(Source records)
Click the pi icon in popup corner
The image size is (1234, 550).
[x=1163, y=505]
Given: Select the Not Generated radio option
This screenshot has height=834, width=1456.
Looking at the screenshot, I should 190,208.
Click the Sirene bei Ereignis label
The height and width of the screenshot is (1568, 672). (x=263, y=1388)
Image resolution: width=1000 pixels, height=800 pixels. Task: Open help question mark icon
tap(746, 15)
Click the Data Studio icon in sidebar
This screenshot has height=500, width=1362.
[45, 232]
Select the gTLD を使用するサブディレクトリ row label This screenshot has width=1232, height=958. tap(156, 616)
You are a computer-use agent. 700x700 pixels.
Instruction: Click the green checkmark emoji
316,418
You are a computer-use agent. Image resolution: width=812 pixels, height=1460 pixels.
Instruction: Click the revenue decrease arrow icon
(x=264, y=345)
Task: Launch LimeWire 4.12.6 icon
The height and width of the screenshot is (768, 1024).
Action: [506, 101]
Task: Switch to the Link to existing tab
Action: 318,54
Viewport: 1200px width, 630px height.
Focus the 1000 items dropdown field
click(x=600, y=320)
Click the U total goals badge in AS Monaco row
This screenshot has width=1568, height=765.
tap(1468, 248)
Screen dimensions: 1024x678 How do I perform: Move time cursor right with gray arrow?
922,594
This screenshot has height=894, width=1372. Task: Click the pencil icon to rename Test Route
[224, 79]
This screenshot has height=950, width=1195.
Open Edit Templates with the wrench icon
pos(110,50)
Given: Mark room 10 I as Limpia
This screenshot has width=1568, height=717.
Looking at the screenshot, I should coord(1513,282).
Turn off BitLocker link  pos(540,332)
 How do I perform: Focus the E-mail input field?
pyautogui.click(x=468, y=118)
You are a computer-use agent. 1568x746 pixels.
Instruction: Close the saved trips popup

### [WHAT IS EXPECTED]
Return exactly the lines from the line bearing "Task: Launch LimeWire 4.12.6 icon" to the end of the records, inclusive of both; include no other lines.

### [EXERCISE RESULT]
Task: Launch LimeWire 4.12.6 icon
The height and width of the screenshot is (768, 1024).
Action: [506, 101]
Task: Switch to the Link to existing tab
Action: 318,54
Viewport: 1200px width, 630px height.
Focus the 1000 items dropdown field
click(x=600, y=320)
Click the U total goals badge in AS Monaco row
This screenshot has width=1568, height=765.
tap(1468, 248)
Screen dimensions: 1024x678 How do I perform: Move time cursor right with gray arrow?
922,594
This screenshot has height=894, width=1372. Task: Click the pencil icon to rename Test Route
[224, 79]
This screenshot has height=950, width=1195.
Open Edit Templates with the wrench icon
pos(110,50)
Given: Mark room 10 I as Limpia
This screenshot has width=1568, height=717.
Looking at the screenshot, I should coord(1513,282).
Turn off BitLocker link  pos(540,332)
 How do I perform: Focus the E-mail input field?
pyautogui.click(x=468, y=118)
You are a computer-use agent. 1568x746 pixels.
Instruction: Close the saved trips popup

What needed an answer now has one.